Schools Out ... for Now?
After a warm and fire-work filled 4th of July weekend, the last thing people want to think about is the thought of returning back to school. However, as states work towards the next phase of reopening, a lot of the planning and discussion revolves around educational institutions. Whether it be the parents in need of 9-5 childcare, the special-education students that learn best with one-to-one, in-person interaction, or the High School senior that wants one last year with their friends — everyone wants to know, will in person learning resume?
The short answer is, and keeps seeming to be, that we don't have enough data to tell what is the safest and best response. Massachusetts Governor Charlie Baker, in conjunction with education officials across the state, has released guidelines for public schools, highlighting that kids in the second grade and up will wear masks. Groups of students will stay together all day, including for lunch, and that desks must be at least 3 feet apart. This decision frustrated many on both ends of the caution spectrum — some believing it's too much, too soon while others believe its unnecessarily slow-to-start. Again, no right answers as to when or how, but what we do know are some of the potential risks that COVID-19 poses to the classroom:
As we've seen over the past few months, the corona virus is most commonly spread through infectious air particles, released while speaking, sneezing, coughing, etc.

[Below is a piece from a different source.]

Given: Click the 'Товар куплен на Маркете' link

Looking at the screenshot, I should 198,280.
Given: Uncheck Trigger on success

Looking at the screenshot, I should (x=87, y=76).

Within a school day, there are multiple interactions happening: between students and peers, teachers and students, teachers and other teachers, educators and administrative staff, janitorial staff and all who are in the building. Even with the mandatory face coverings, the chances of exposure increase, especially since the inappropriate usage of masks (pulled down, under the nose, etc.) is alarmingly common.

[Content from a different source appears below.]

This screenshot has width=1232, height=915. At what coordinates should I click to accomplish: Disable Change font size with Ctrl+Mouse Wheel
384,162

One of the reasons that cases have spiked in the Southern and South-Western part of the country has to do with the fact that much of the population is spending time inside, in air-conditioned spaces, to escape the summer heat. Within such enclosed spaces, infectious particles that happen to enter the air circulate around and heighten the risk of catching the virus. This type of spatial health risk applies to school buildings as well — small classrooms, air-conditioned offices and break rooms, shared bathrooms and gymnasiums are all part of the school experience. Even with students sitting at socially distanced desks, they all breathe the same, enclosed air for almost 7 hours a day.
The Boston Globe reported today that only 40% of Harvard undergraduates will return to campus this fall — an enrollment decrease that is drastically fueled by concerns regarding quality of life for resident scholars and the safety of dorm-living, until a vaccine is released. Though most common in college, dorm living is a part of boarding-school experience and many graduate programs. Students, especially those coming internationally to study, rely on the subsidized housing costs and cafeteria meal-plans that come along with dorm-life and it would radically change any type of educational experience if it was kept strictly non-resident. However, 100+ students sharing bedrooms, bathrooms, cafeteria buffets, athletic centers is absolutely impossible, given the severity of this virus.
As public health officials continue to reiterate, these various risks are not going to be ameliorated any time soon and if anything, they will continue to worsen — especially during flu season; an already risky and infectious time. In addition, there's been more and more discussion on the emotional and sociological impacts that COVID-19 have had on the population. Fear, loss, grief, anxiety, loneliness — everyone is struggling to manage the deadly combination of severity and uncertainty, that this type of virus brings. As places reopen, some of these feelings may start to ease, especially as human interaction begins to pick up again. However, it's imperative to realize that reopening can also have negative impacts on our mental health and social wellbeing. Living in constant fear of catching the virus, having it and not knowing, spreading it to a loved one is exhausting and can be a big burden on students and educators that are required to return to school before they are ready.
There are, of course, downsides to sticking with virtual learning, as well. We've seen complaints of diminished learning experience, due to condensed lessons, technological issues, and the inability to work with a teacher or a tutor, personally. We've also seen a diminished social experience, with students unable to socialize and learn together — something that can be detrimental for younger kids that are still developing social skills. The switch to digital teaching also highlights inequities within the student body, since not all students (and teachers) have the same access to technology, high-speed internet, and a quiet, safe work space which furthers issues of accessibility that already plague the education field.
The reality is, we still have another month and half of summer and our understanding of the virus and its nuances is bound to change during that time. While we wait to know more about what's best practice, all we can do is to continue to take the necessary precautions to keep ourselves and our communities safe and to take a second to reflect on and express our gratitude for the educators and health officials that are working to get school systems up and running in the most safe and efficient way possible.